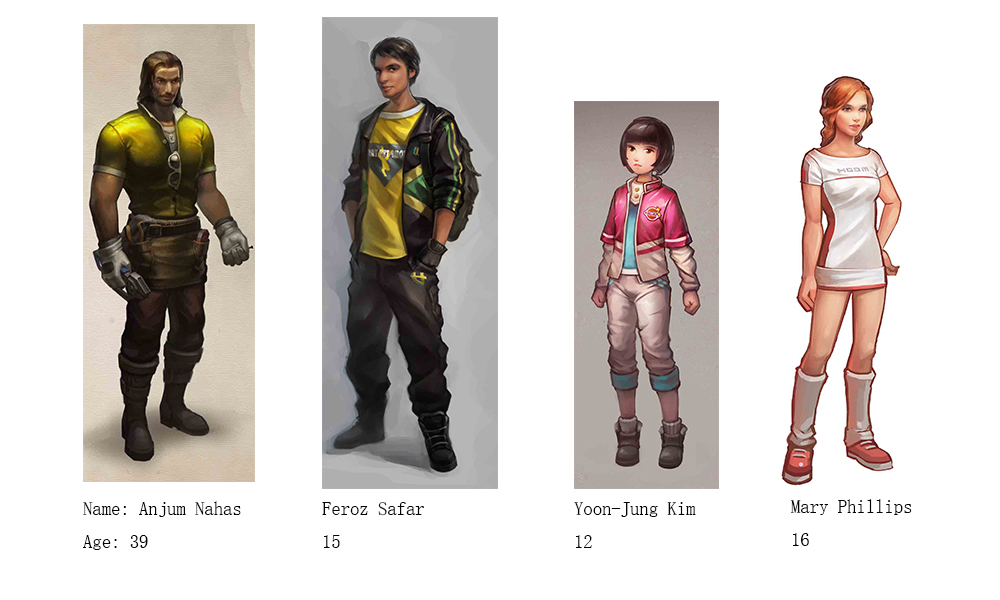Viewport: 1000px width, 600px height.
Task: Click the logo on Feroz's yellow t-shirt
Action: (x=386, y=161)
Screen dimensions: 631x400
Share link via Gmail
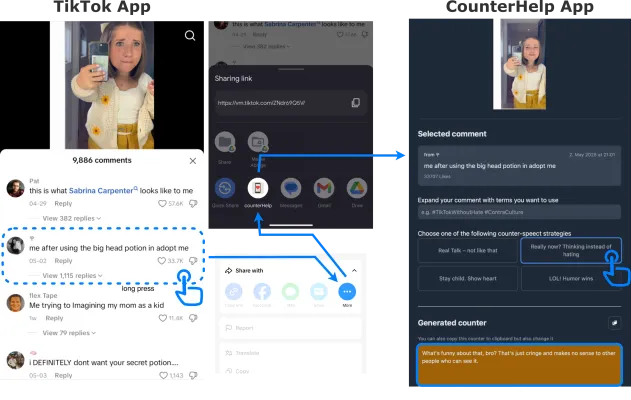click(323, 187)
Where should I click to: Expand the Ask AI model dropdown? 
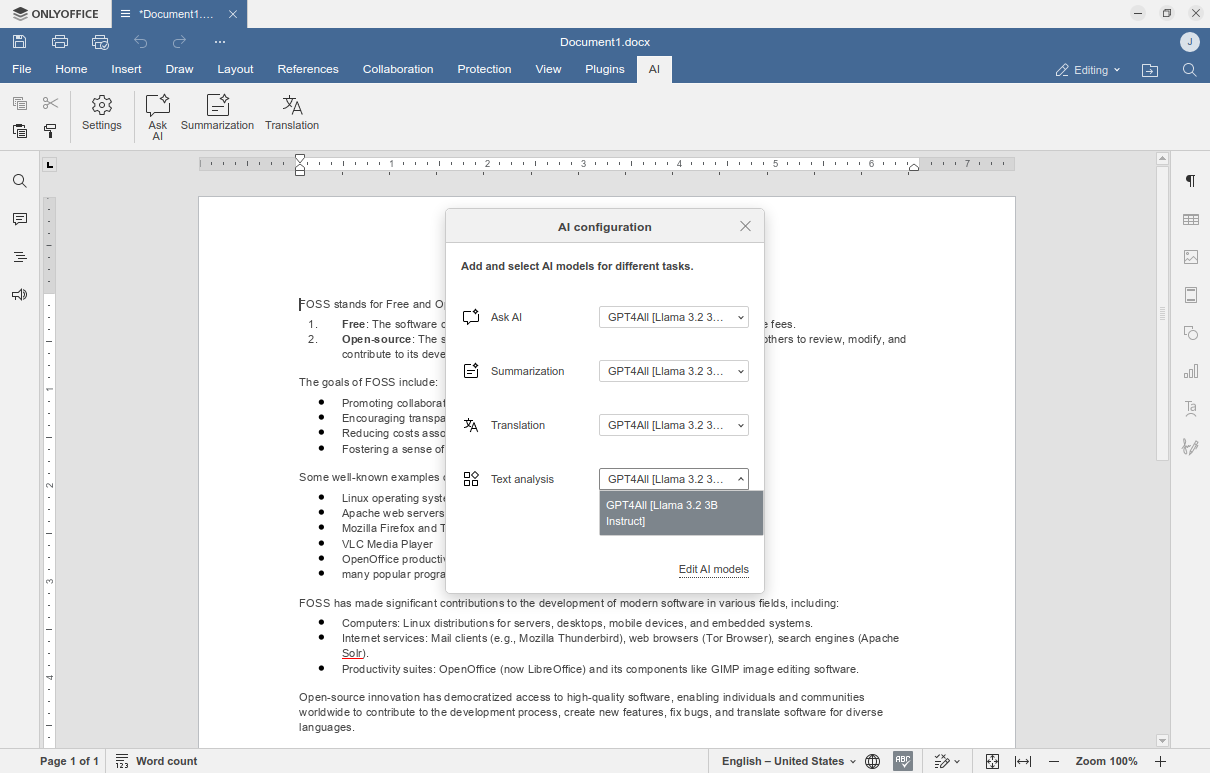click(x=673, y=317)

★ ★ ★ ★

**Exercise details:** Quote verbatim the part of the items that opens with the line containing "Screen dimensions: 631x400" and closes with the last item, leaving out the pictures.

**Result of this task:**
Screen dimensions: 631x400
Share link via Gmail
click(323, 187)
Where should I click to: Expand the Ask AI model dropdown? 
click(x=673, y=317)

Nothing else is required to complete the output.